Spark has recently been gaining traction. So I thought of providing starting point to play with Spark. Have written a simple code for Logistic regression to help  in transition.

I hope you guys find it interesting, and building block for learning spark. Spark is really interesting.

What Is Apache Spark?

Apache Spark is an open source processing engine built around speed, ease of use, & Analytics. Apache Spark is a cluster computing platform designed to be fast and general-purpose. Spark is alternative for large amounts of data that requires low latency processing that a typical Map Reduce program cannot provide. Spark performs at speeds up to 100 times faster than Map Reduce for iterative algorithms or interactive data mining. Spark provides in-memory cluster computing for lightning fast speed and supports Java, Scala, and Python

Spark combines SQL, streaming and complex Analytics together seamlessly in the same application to handle a wide range of data processing scenarios. Spark runs on top of Hadoop, Mesos, standalone, or in the cloud. It can access diverse data sources such as HDFS, Cassandra, HBase, or S3.

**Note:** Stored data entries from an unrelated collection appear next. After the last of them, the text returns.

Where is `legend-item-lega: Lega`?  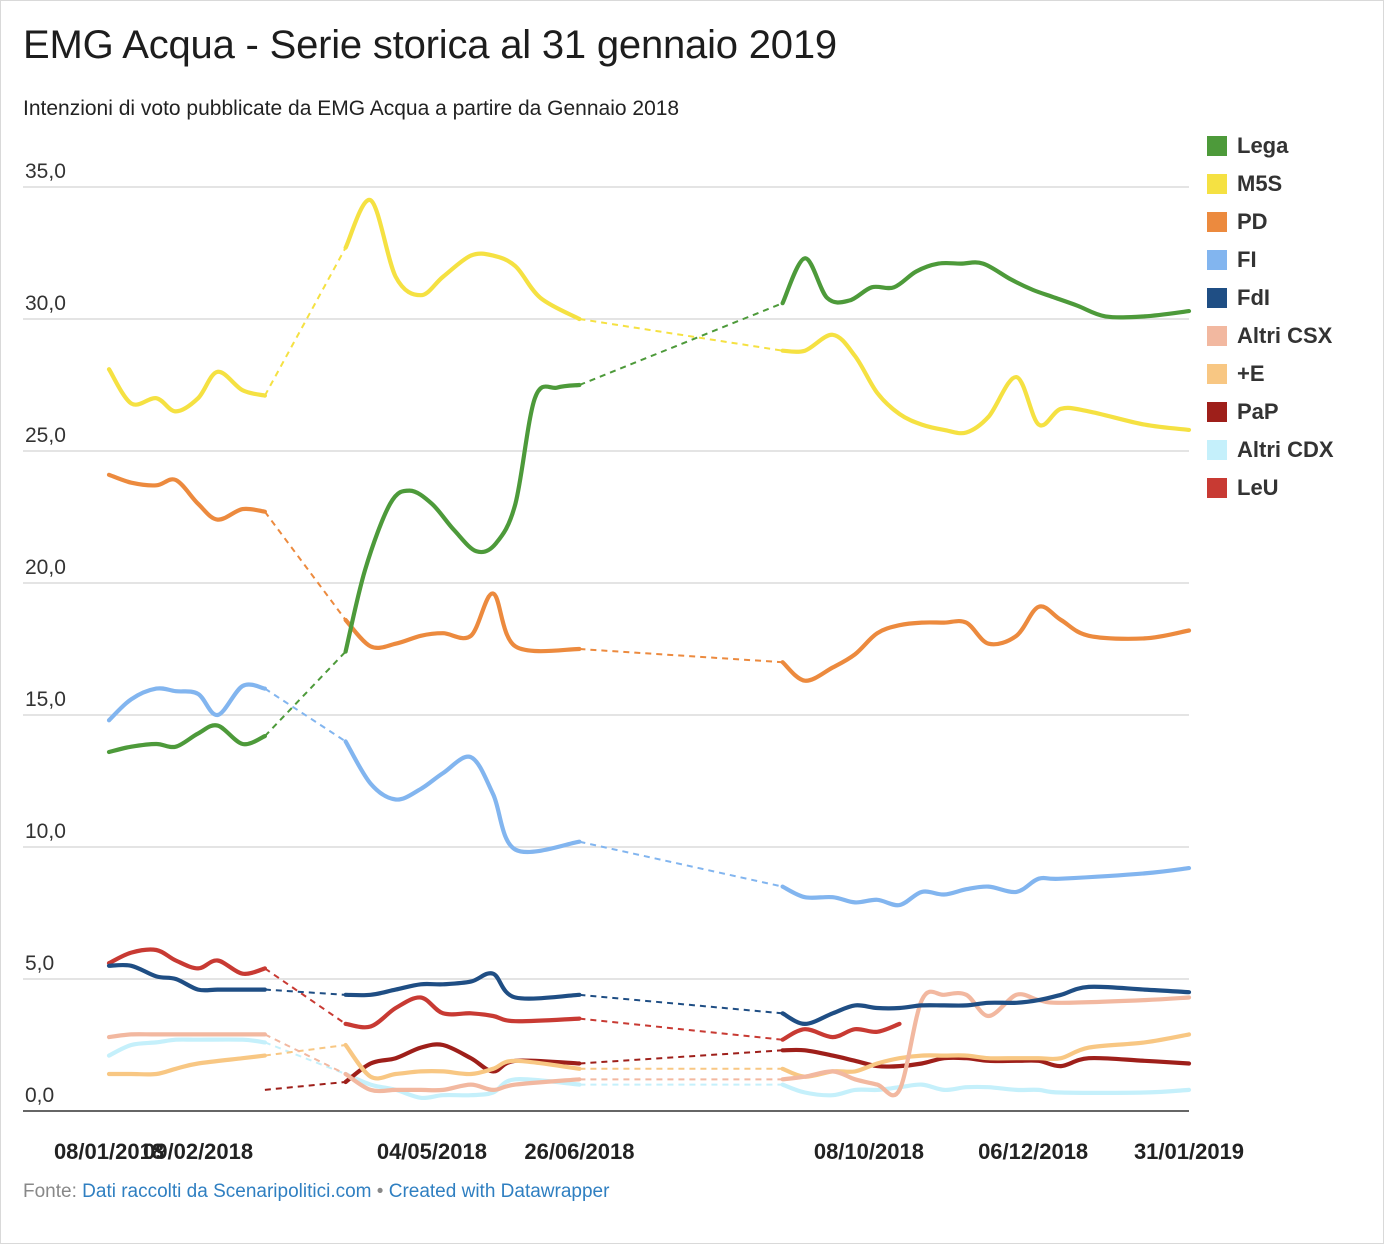 legend-item-lega: Lega is located at coordinates (1292, 146).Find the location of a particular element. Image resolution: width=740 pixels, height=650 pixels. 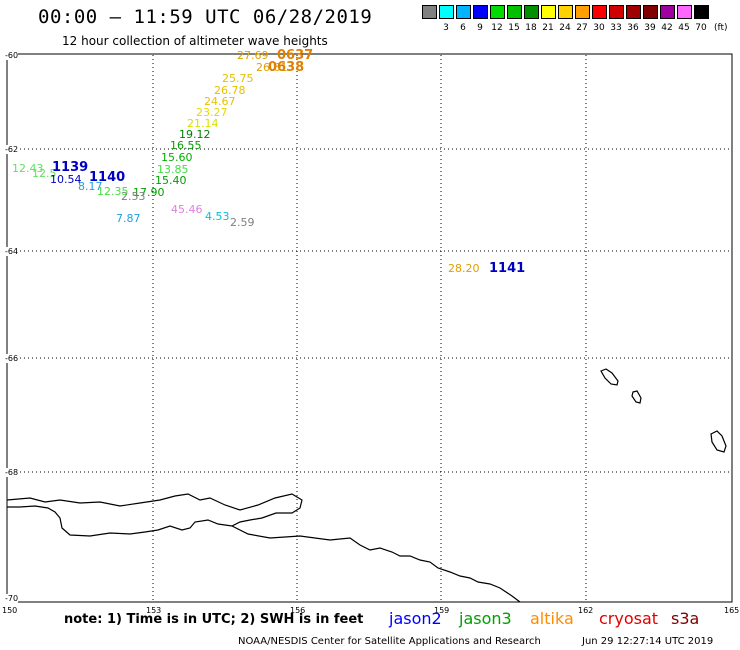

longitude-label: 156 is located at coordinates (298, 610).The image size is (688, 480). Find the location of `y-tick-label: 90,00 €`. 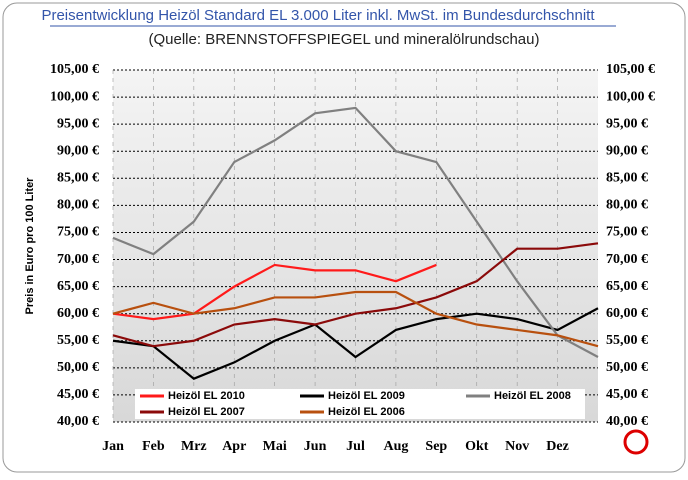

y-tick-label: 90,00 € is located at coordinates (78, 150).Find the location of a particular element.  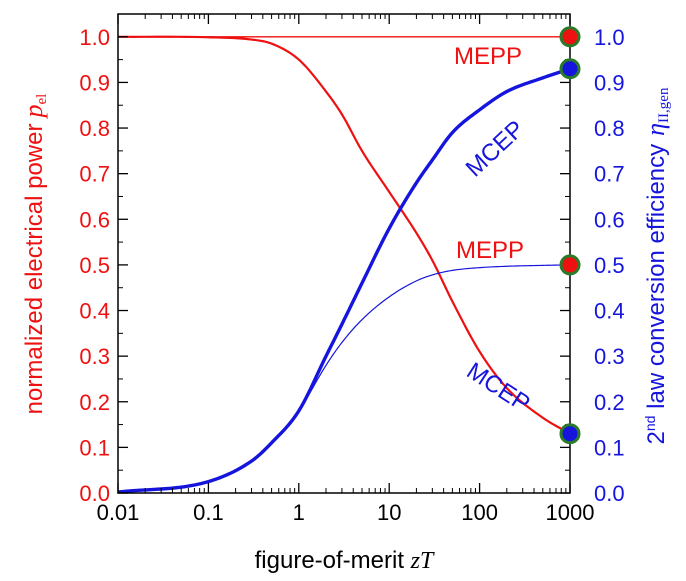

right-y-axis-label: 2nd law conversion efficiencyηII,gen is located at coordinates (656, 266).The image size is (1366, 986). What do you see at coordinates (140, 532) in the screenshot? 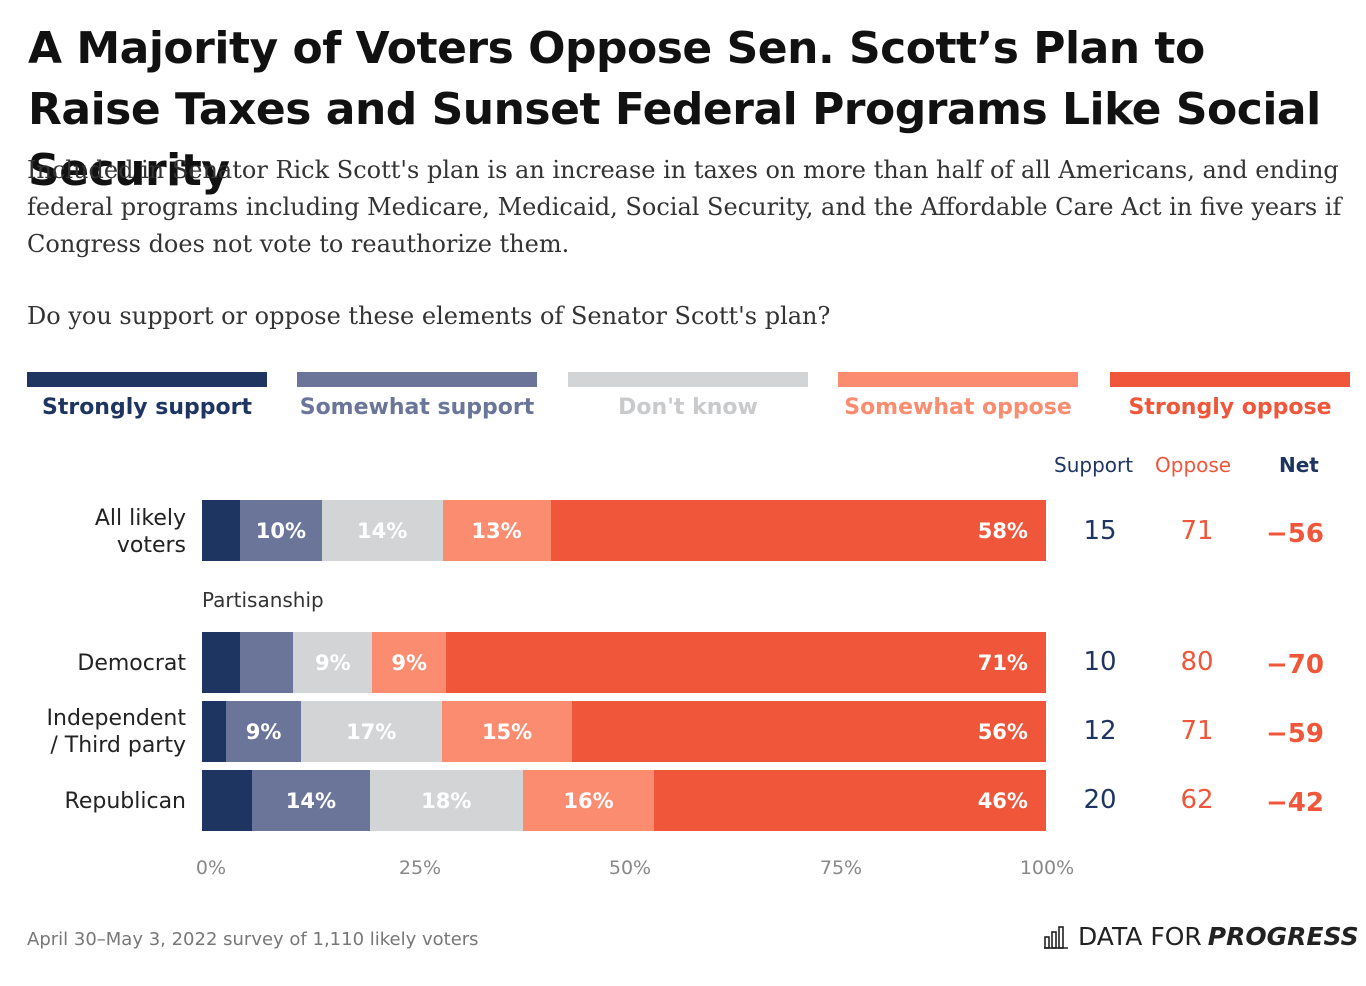
I see `row-label-all-likely-voters: All likely voters` at bounding box center [140, 532].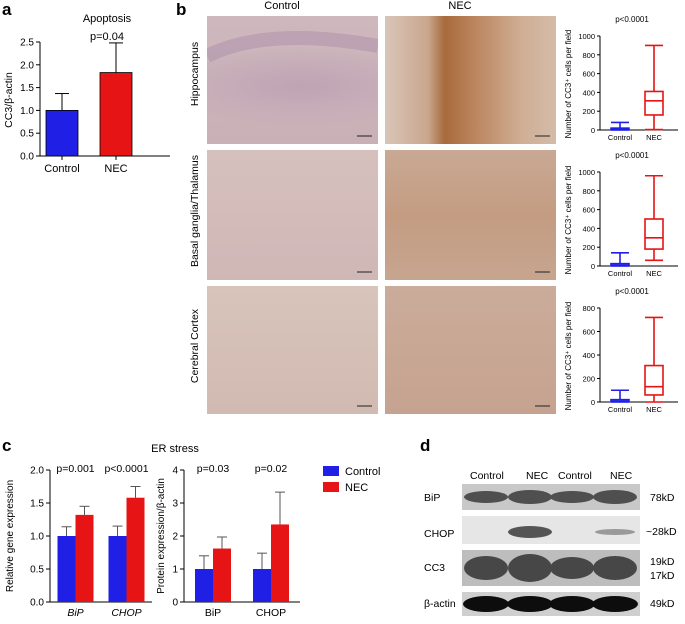 This screenshot has height=624, width=685. I want to click on chart-c-title: ER stress, so click(175, 449). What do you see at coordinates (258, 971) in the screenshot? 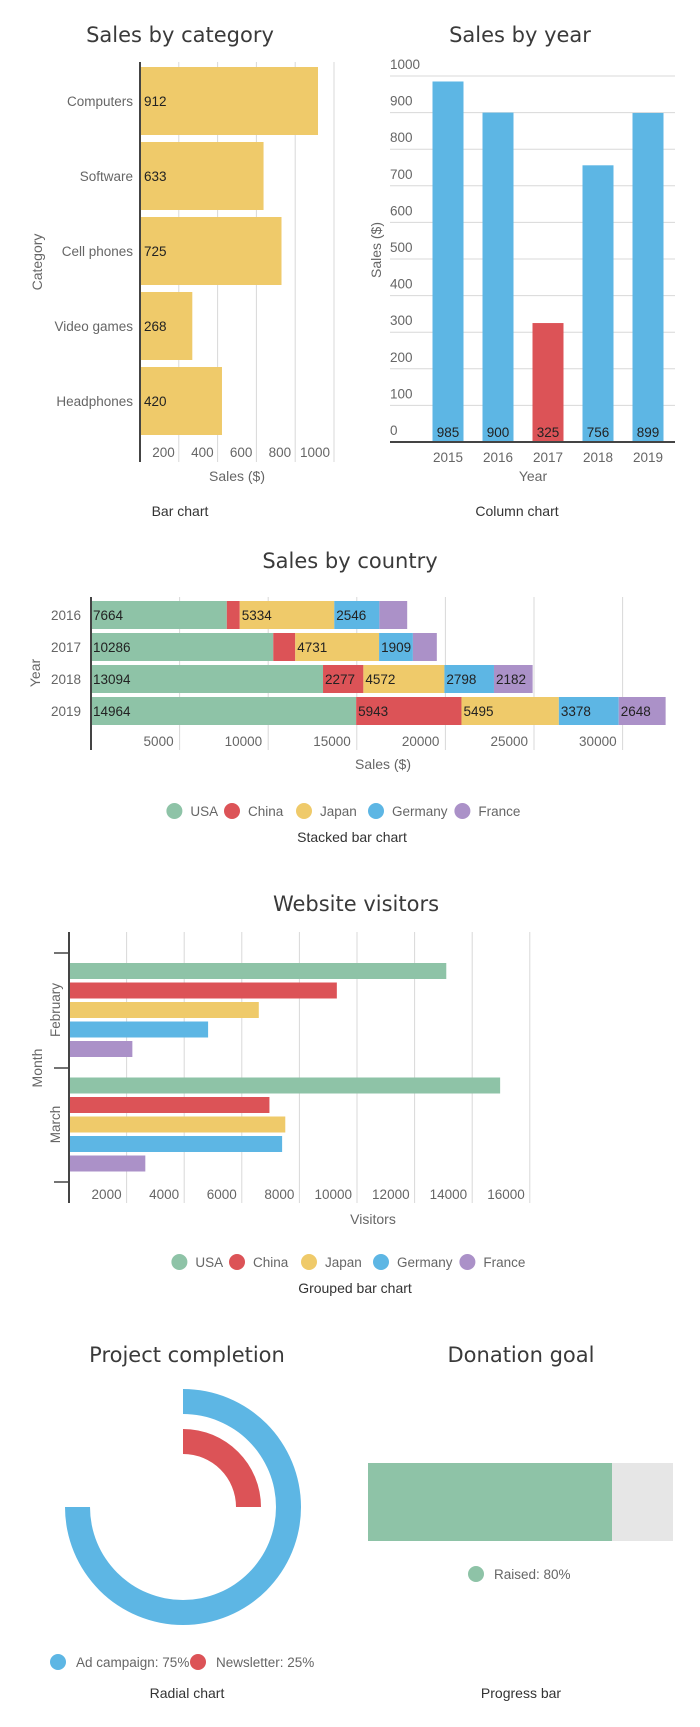
I see `bar-usa` at bounding box center [258, 971].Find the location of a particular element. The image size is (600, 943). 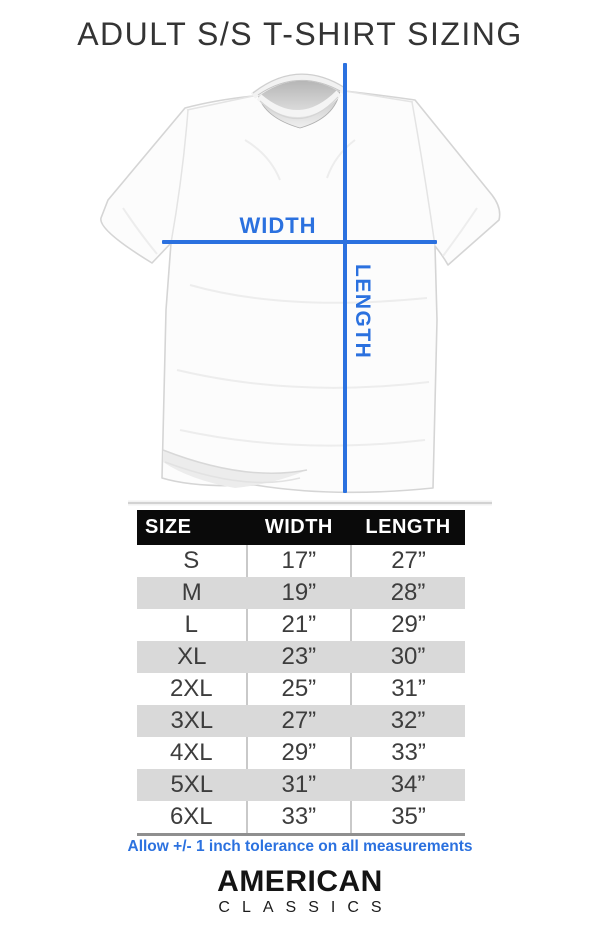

At its core, Spark is a “computational engine” that is responsible for scheduling, distributing, and monitoring applications consisting of many computational tasks across many worker machines, or a computing cluster. Because the core engine of Spark is both fast and general-purpose, it powers multiple higher-level components specialized for various workloads, such as SQL or machine learning. These components are designed to inter-operate closely, letting you combine them like libraries in a software project.

Components of Spark

Spark Core Concepts

At a high level, a Spark application consists of a driver program that launches various parallel operations on a cluster. The driver program contains the main function of your application which will be then distributed to the clusters members for execution. The SparkContext object is used by the driver program to access the computing cluster. For the shell applications the SparkContext is by default available through the sc variable.

A very important concept in Spark is RDD – resilient distributed data-set. This is an immutable collection of objects. Each RDD is split into multiple partitions, which may be computed on different nodes of the cluster. RDD can contain any type of object from Java, Scala, Python or R including user-defined classes. The RDDs can be created in two ways: by loading an external data-set or by distributing a collection of objects like list or sets.

After creation we can have two types of operation on the RDDS:

  • Transformations –  construct a new RDD from an existing one
  • Actions – compute a result based on an RDD

RDDs are computed in a lazy way – that is when they are used in an action.  Once Spark sees a chain of transformations, it can compute just the data needed for its result. Each time an action is run on an RDD, it  is recomputed. If you need the RDD for multiple actions, you can ask Spark to persist it using RDD.persist().

You can use Spark from a shell session or as a standalone program. Either way you  will have the following workflow:

  • create input RDDs
  • transform them using transformations
  • ask Spark to persist them if needed for reuse
  • launch actions to start parallel computation, which is then optimized and executed by Spark

Brief intro on Logistic Regression

Logistic Regression is a classification algorithm. Classification involves looking at data and assigning a class (or a label) to it. Usually there are more than one classes, but in our example, we’ll be tackling Binary Classification, in which there at two classes: 0 or 1.

PySpark

Most importantly for us, Spark supports a Python API to write Python Spark jobs or interact with data on cluster through a shell

Steps to launch spark and python shell.

1. First step is to go to folder where spark is build writing

cd  /usr/local/spark

  1. Launch python shell:

./bin/pyspark

OR

  1. To Launch Ipython notebook:

IPYTHON_OPTS=”notebook –pylab inline” ./bin/pyspark

After performing IPython Command,  IPython(Now its called jupyter) notebook will appear on screen. Lets get started…

you can preview the data  by using

#Preview data

raw_data.take(1)

Labeled Point

A labeled point is a local vector associated with a label/response. In MLlib, labeled points are used in supervised learning algorithms and they are stored as doubles. For binary classification, a label should be either 0 (negative) or 1 (positive).

Remember…
Spark provides specific functions to deal with RDDs which elements are key/value pairs. They are  used to perform aggregations and other processings by key.

We have used the map function to create key-value pair. you can also notice Labeled Point output and that’s why Labeled Point library was imported.